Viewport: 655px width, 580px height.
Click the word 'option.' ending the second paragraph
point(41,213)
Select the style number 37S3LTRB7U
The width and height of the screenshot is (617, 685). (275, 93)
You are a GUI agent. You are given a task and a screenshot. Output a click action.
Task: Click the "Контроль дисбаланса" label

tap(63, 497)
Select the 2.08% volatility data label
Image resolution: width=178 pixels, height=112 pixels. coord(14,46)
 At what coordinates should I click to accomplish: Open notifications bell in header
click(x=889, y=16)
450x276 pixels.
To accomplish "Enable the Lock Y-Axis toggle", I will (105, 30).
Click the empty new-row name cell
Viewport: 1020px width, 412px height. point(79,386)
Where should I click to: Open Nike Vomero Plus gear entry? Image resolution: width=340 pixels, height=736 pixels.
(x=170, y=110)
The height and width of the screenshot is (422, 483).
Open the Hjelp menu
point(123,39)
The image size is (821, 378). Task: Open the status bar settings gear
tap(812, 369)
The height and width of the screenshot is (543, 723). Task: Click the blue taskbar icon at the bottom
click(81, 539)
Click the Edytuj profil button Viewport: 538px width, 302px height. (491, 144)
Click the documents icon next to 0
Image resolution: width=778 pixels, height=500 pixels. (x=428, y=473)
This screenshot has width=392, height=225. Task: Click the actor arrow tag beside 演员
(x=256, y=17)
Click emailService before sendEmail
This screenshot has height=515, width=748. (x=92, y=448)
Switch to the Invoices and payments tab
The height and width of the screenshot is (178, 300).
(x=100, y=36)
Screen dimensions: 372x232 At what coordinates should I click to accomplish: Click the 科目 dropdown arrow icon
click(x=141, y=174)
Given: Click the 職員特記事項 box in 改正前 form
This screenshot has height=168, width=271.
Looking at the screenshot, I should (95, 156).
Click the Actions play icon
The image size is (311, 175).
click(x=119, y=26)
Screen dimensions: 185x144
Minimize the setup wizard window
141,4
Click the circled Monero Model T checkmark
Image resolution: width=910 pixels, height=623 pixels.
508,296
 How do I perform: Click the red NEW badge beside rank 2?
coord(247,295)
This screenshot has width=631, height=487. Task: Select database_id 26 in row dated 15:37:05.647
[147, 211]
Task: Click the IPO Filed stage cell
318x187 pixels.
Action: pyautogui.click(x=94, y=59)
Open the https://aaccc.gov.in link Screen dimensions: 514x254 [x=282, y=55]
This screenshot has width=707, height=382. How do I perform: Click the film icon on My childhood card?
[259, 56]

About this task> The complete material should be output once more, word for word.

Response to the task>
Viewport: 655px width, 580px height.
Click the word 'option.' ending the second paragraph
point(41,213)
Select the style number 37S3LTRB7U
The width and height of the screenshot is (617, 685). (275, 93)
You are a GUI agent. You are given a task and a screenshot. Output a click action.
Task: Click the "Контроль дисбаланса" label

tap(63, 497)
Select the 2.08% volatility data label
Image resolution: width=178 pixels, height=112 pixels. coord(14,46)
 At what coordinates should I click to accomplish: Open notifications bell in header
click(x=889, y=16)
450x276 pixels.
To accomplish "Enable the Lock Y-Axis toggle", I will (105, 30).
Click the empty new-row name cell
Viewport: 1020px width, 412px height. point(79,386)
Where should I click to: Open Nike Vomero Plus gear entry? Image resolution: width=340 pixels, height=736 pixels.
(x=170, y=110)
The height and width of the screenshot is (422, 483).
Open the Hjelp menu
point(123,39)
The image size is (821, 378). Task: Open the status bar settings gear
tap(812, 369)
The height and width of the screenshot is (543, 723). Task: Click the blue taskbar icon at the bottom
click(81, 539)
Click the Edytuj profil button Viewport: 538px width, 302px height. (491, 144)
Click the documents icon next to 0
Image resolution: width=778 pixels, height=500 pixels. (x=428, y=473)
This screenshot has width=392, height=225. Task: Click the actor arrow tag beside 演员
(x=256, y=17)
Click emailService before sendEmail
This screenshot has height=515, width=748. (x=92, y=448)
Switch to the Invoices and payments tab
The height and width of the screenshot is (178, 300).
(x=100, y=36)
Screen dimensions: 372x232 At what coordinates should I click to accomplish: Click the 科目 dropdown arrow icon
click(x=141, y=174)
Given: Click the 職員特記事項 box in 改正前 form
This screenshot has height=168, width=271.
Looking at the screenshot, I should (95, 156).
Click the Actions play icon
The image size is (311, 175).
click(x=119, y=26)
Screen dimensions: 185x144
Minimize the setup wizard window
141,4
Click the circled Monero Model T checkmark
Image resolution: width=910 pixels, height=623 pixels.
508,296
 How do I perform: Click the red NEW badge beside rank 2?
coord(247,295)
This screenshot has width=631, height=487. Task: Select database_id 26 in row dated 15:37:05.647
[147, 211]
Task: Click the IPO Filed stage cell
318x187 pixels.
Action: pyautogui.click(x=94, y=59)
Open the https://aaccc.gov.in link Screen dimensions: 514x254 [x=282, y=55]
This screenshot has width=707, height=382. How do I perform: Click the film icon on My childhood card?
[259, 56]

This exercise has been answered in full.